HA Sync Performance

Software-based VM-centric and flash-friendly VM storage + free version

Moderators: anton (staff), art (staff), Max (staff), Anatoly (staff)

ThTheurer
Posts: 7
Joined: Thu Jan 21, 2010 12:06 pm

Mon Aug 30, 2010 1:32 pm

Hi there,

I run Starwind 5.4.0 (1599) on 2 Storage Servers.
I've setup a dedicated 1Gb connection for the synchronization of the target between both servers. When I do a full sync, the line is used only by ~ 30%. (JumboFrames are enabled.)

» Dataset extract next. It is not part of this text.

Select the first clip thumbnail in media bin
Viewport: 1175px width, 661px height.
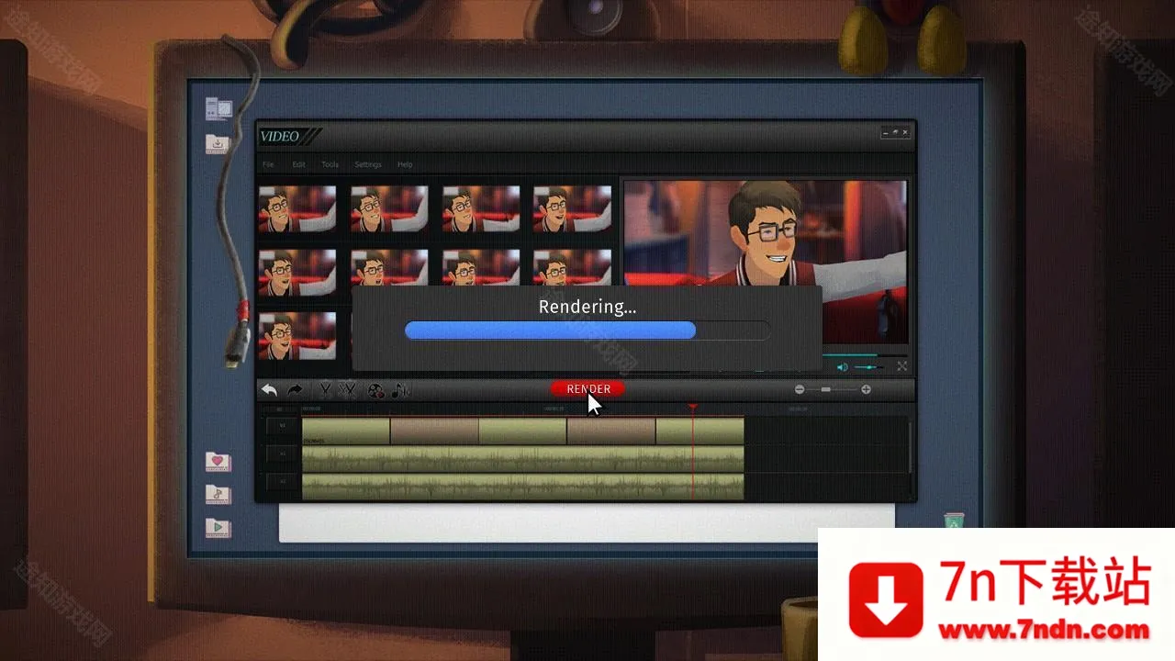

Any ideas how to speed up the sync-time ?

best regards
Thomas
User avatar
Max (staff)
Staff
Posts: 533
Joined: Tue Apr 20, 2010 9:03 am

Mon Aug 30, 2010 2:04 pm

Hello,
This situation can be caused by two reasons:
1. Low throughput between the nodes (even it the nic's are 1GbE). Please check the network throughput using ntttcp tool
2. Low disks performance (disks go overloaded when facing crossreads). You can use IOMeter for testing disks performance in the emulated environment.
Max Kolomyeytsev
StarWind Software
ThTheurer
Posts: 7
Joined: Thu Jan 21, 2010 12:06 pm

Mon Aug 30, 2010 2:46 pm

Thx Max,

any other idea ?

ntttcp thoughput > 700Mb/sec
diskio don't know, but when I just copy a file to or from that server the line is used ~ 99 %
(it's a fast Raid 10 Array with 14 disks and no other process is using the disks right now).

best regards
Thomas
ThTheurer
Posts: 7
Joined: Thu Jan 21, 2010 12:06 pm

Mon Aug 30, 2010 3:19 pm

Its me again,

additional info. We checked that also in another installation, same effect. Sync run with ~ 30% of the line capacity.

cheers
Thomas
Constantin (staff)

Mon Aug 30, 2010 3:25 pm

700Mb/s it`s performance of sync channel?
Have you seen our topic with advanced tweaks for achiving maximum performance here http://www.starwindsoftware.com/forums/ ... -t792.html?
ThTheurer
Posts: 7
Joined: Thu Jan 21, 2010 12:06 pm

Mon Aug 30, 2010 4:01 pm

Hi Constantin,

I've seen it a applied it on both servers.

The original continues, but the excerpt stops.